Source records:
++++++++
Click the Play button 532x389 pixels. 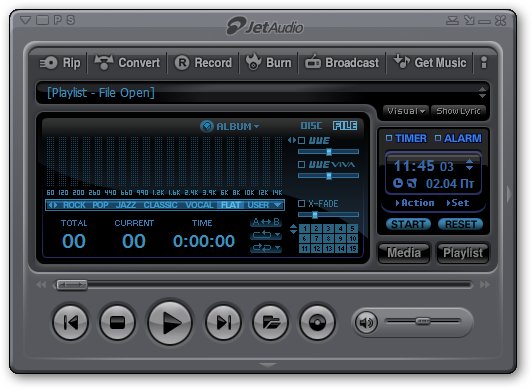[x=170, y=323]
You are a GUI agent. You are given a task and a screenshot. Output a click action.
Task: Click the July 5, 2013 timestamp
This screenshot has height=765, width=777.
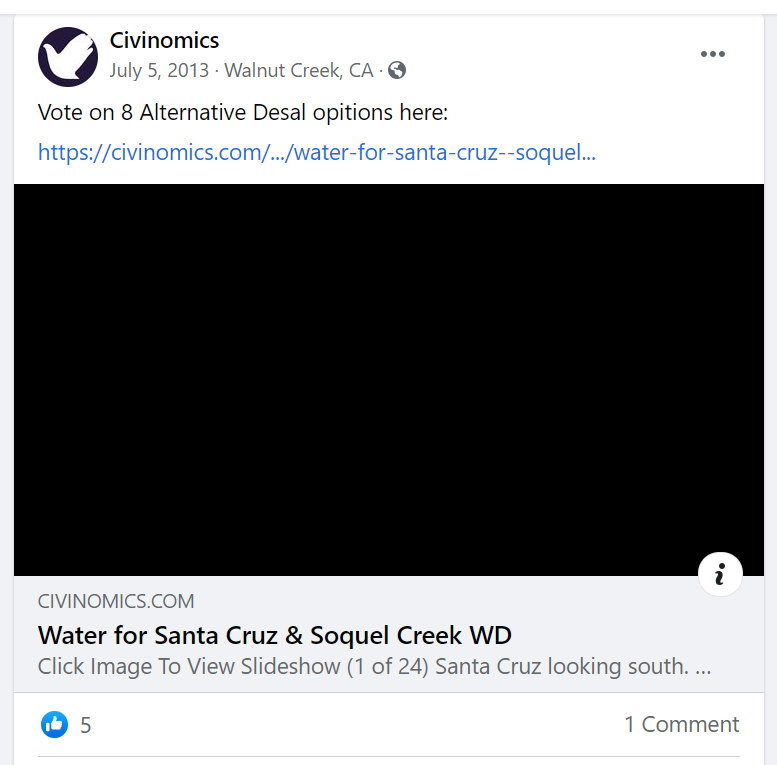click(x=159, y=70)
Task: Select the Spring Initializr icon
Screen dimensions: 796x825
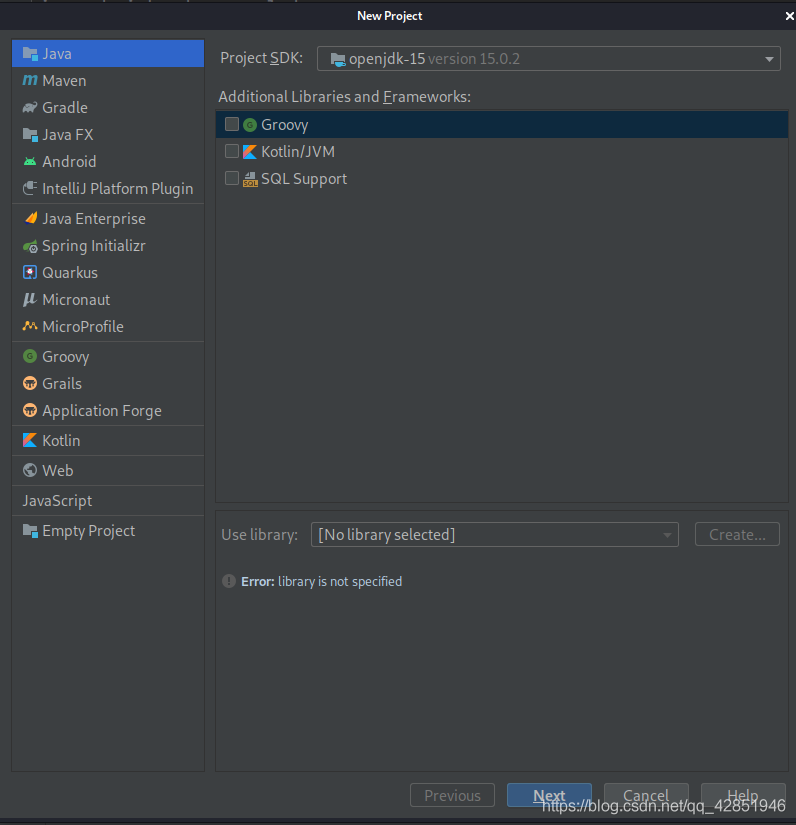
++++++++
> Problem to solve
Transcribe exactly the lines running from the line with "Task: Select the Spring Initializr icon" to the last line of the entries. Pictures stay out of the copy.

> Answer for the task
Task: Select the Spring Initializr icon
Screen dimensions: 796x825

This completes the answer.